Muayad al-Dirani was at a medical centre in the Syrian town of Douma the night of April 7, when patients started flowing in.
Many of them were suffocating or having seizures, after a suspected poison gas attack struck the rebel enclave.
Doctors hurried to undress victims, douse them in water, and give atropine injections, he said. But they could not keep up. "Everyone lost their nerves, felt helpless and didn't know what to do," Dirani said. "The aircraft was still in the sky."
Rasha Edlibi, a survivor of the attack, said the gas left her unable to breathe and made her eyes well up with tears.
"We were in the basement, around dinner time, when there was a lot of bombardment, and we felt a very, very strong chlorine smell," she said. "Before I knew it, my husband was carrying me to a (medical) point. I woke up to them throwing water on me."
The medics were already working at full capacity after weeks of army artillery and air strikes, said Dirani, 20, a photographer who was working to document the victims of attacks during the conflict.
He grabbed his camera, put on a face mask, and ran with emergency workers to the nearby site of the attack, he said.
"On the way, we saw corpses in the street...They had tried to flee and didn't make it."
Medical relief groups say dozens of men, women, and children were gassed to death in Douma that night. Damascus and its key ally Moscow have dismissed the reports of a chemical attack.
The United States, France, and Britain launched missile strikes on Saturday over the suspected chemical attack, the first coordinated direct Western military action against President Bashar al-Assad in seven years of war.

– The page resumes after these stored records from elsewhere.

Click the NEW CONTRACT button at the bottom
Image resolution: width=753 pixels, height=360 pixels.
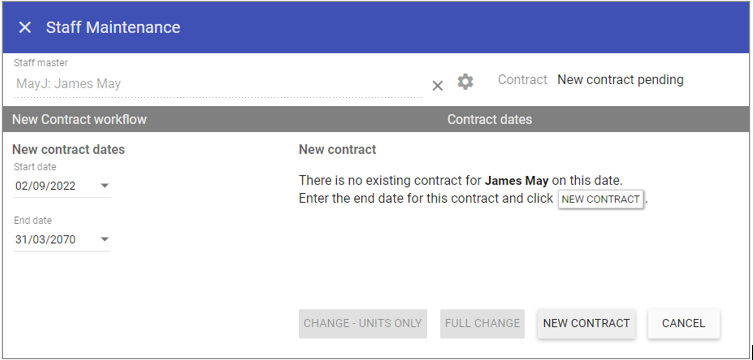(x=586, y=324)
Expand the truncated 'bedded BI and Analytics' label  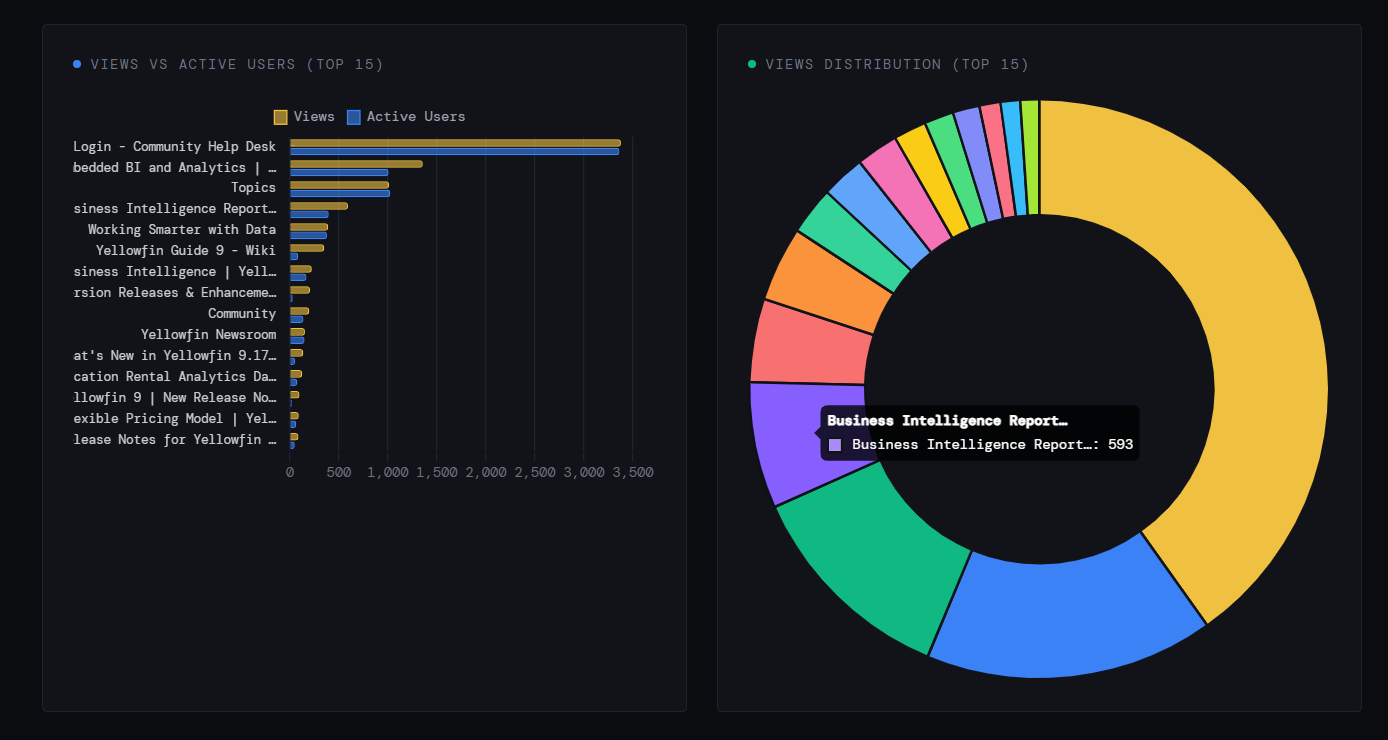pyautogui.click(x=175, y=167)
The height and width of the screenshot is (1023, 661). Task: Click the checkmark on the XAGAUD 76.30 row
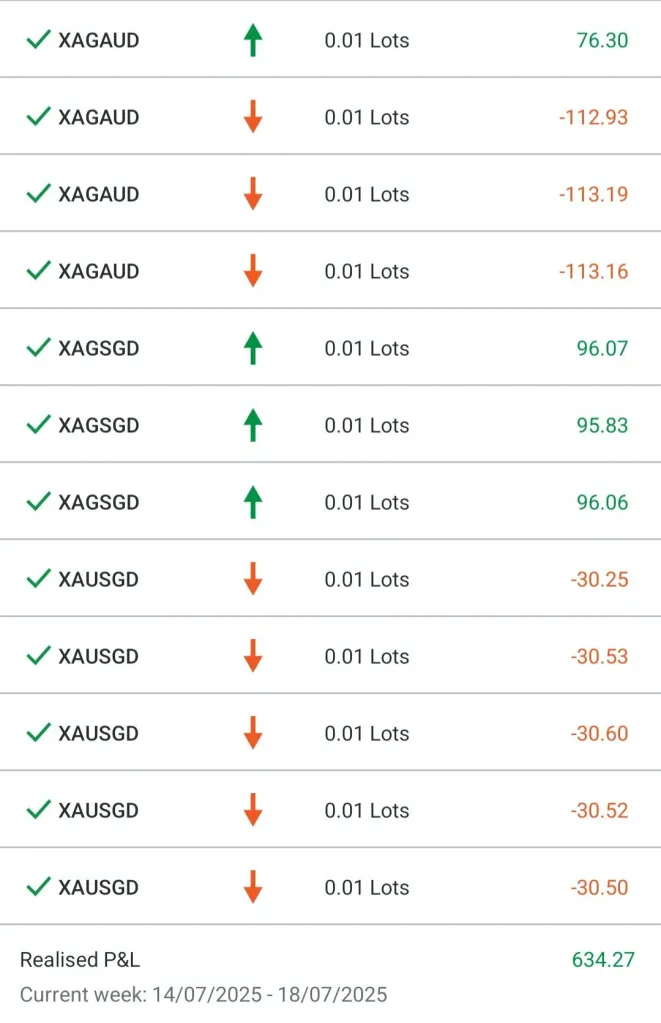click(38, 40)
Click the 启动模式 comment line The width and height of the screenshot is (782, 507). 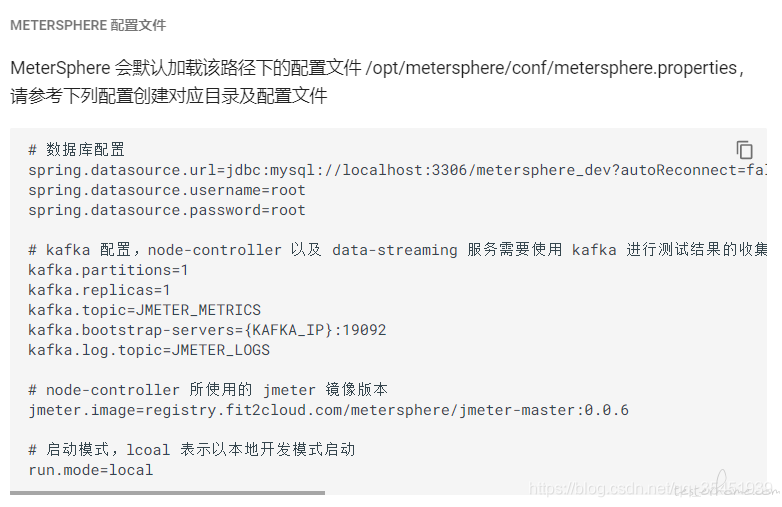(192, 449)
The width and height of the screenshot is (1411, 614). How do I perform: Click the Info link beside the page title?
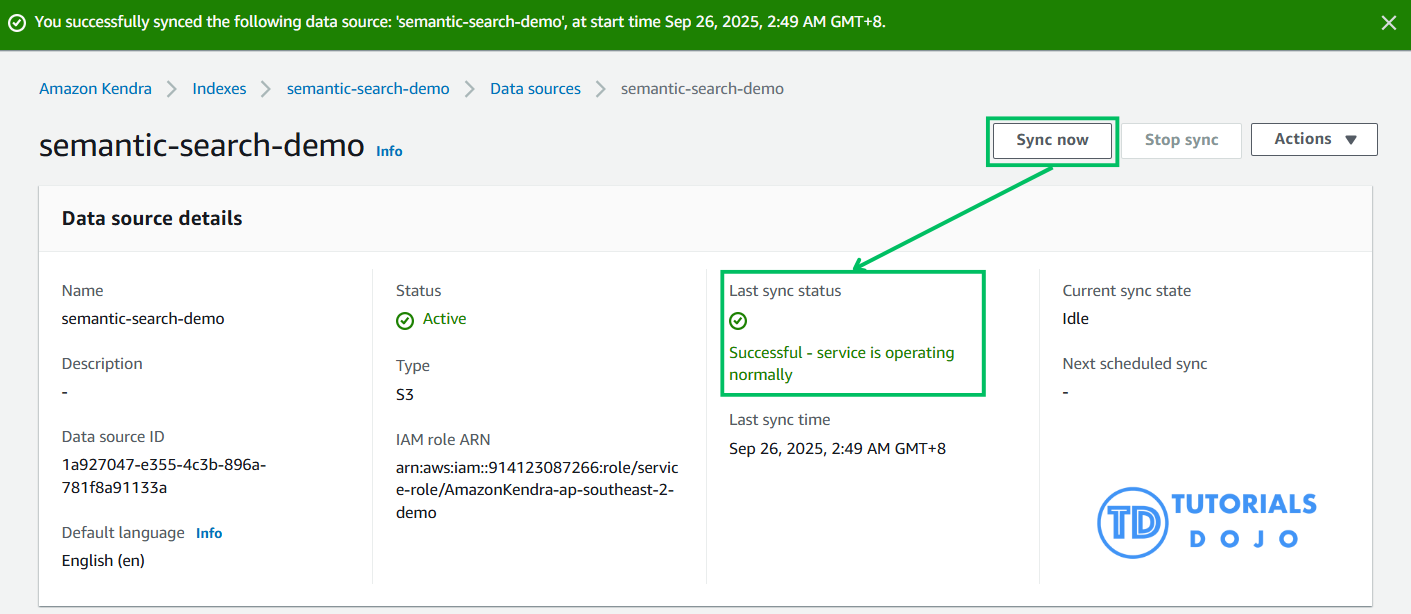click(x=389, y=151)
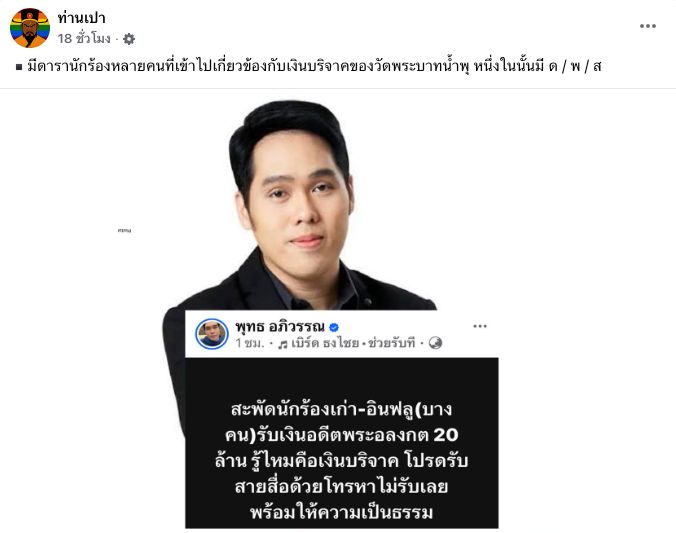Open the post options three-dot menu
This screenshot has width=676, height=533.
coord(648,26)
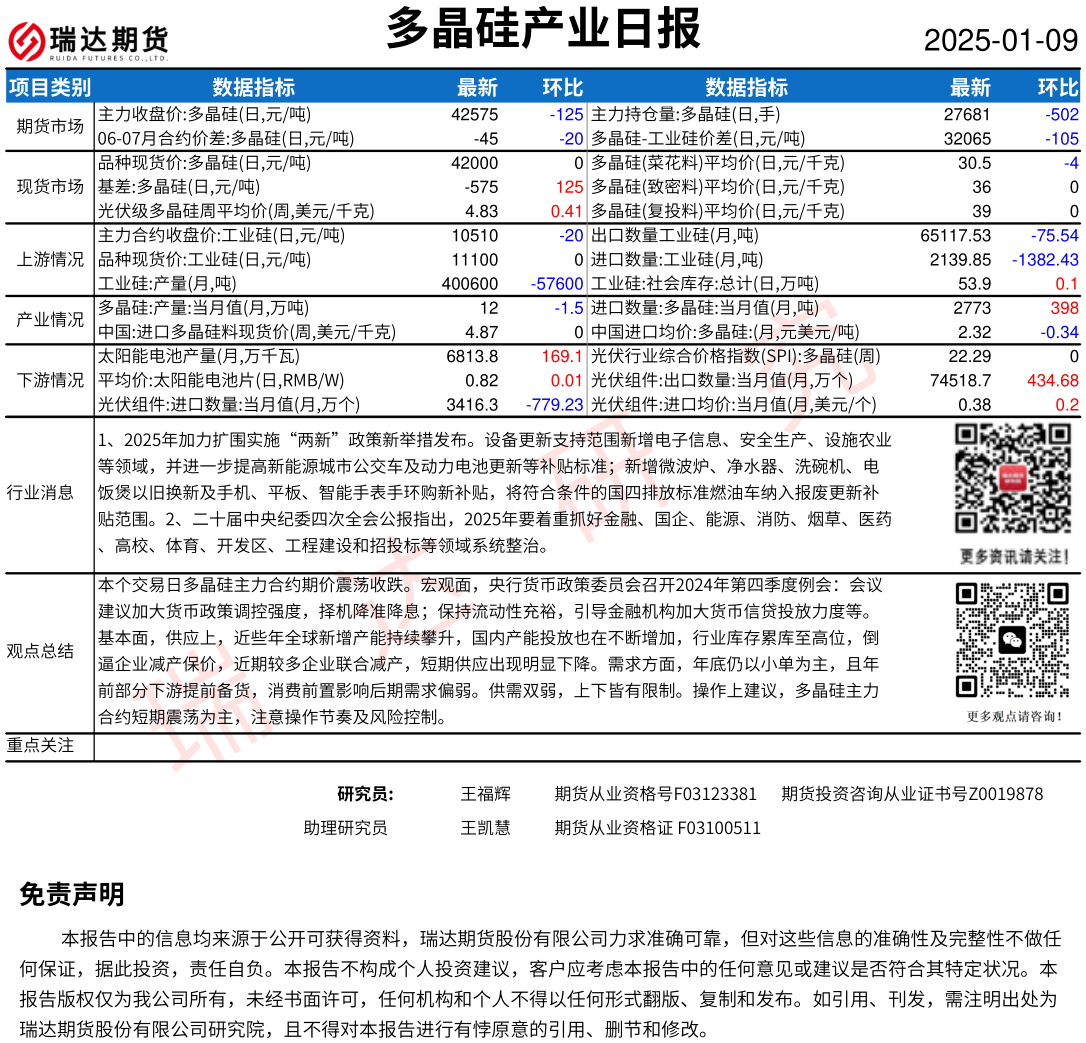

The suspected gas attack took place during the final days of a government offensive on Douma, the last town to hold out in the eastern Ghouta enclave that the army has recaptured since February.
Dirani spoke to Reuters in a telephone interview from rebel territory in northern Syria, where thousands of insurgent fighters and civilians from Douma were sent in an evacuation under a surrender deal with the government.
Dirani said when he reached the site of the attack, he found nearly 30 bodies on the ground floor, and a few others on the first. Their eyes were open and foam had come out of their mouths, he said.
"There was no place for us to walk...They looked terrifying."
He stopped taking pictures of the victims and rushed outside to get first aid, after his eyes burnt and his breath got short. Dirani said he was also coughing and felt a pain at the bottom of his stomach.
"The scenes I saw do not leave my mind, and they will never be erased from my memory," he said.
He recalled the sight of a child twitching on the floor, being sprayed with water and being given oxygen. We were "waiting for him to get better or die", he said.
"Everyone was crying, the medical staff were crying and I was also, and we couldn't do anything."
Rescue workers went out the next morning to look for more bodies, and people buried the dead a few days later.
Douma is located in the Ghouta region near Damascus where three towns were hit in a nerve gas attack that killed hundreds of people in 2013.
Edlibi said one of her two young daughters "turned blue right away" because she already had lung problems from previous shelling. She spoke to Reuters at a camp for the displaced in rebel-held territory in northern Syria.
"I still have trouble breathing till now and the headache is not going away," she said.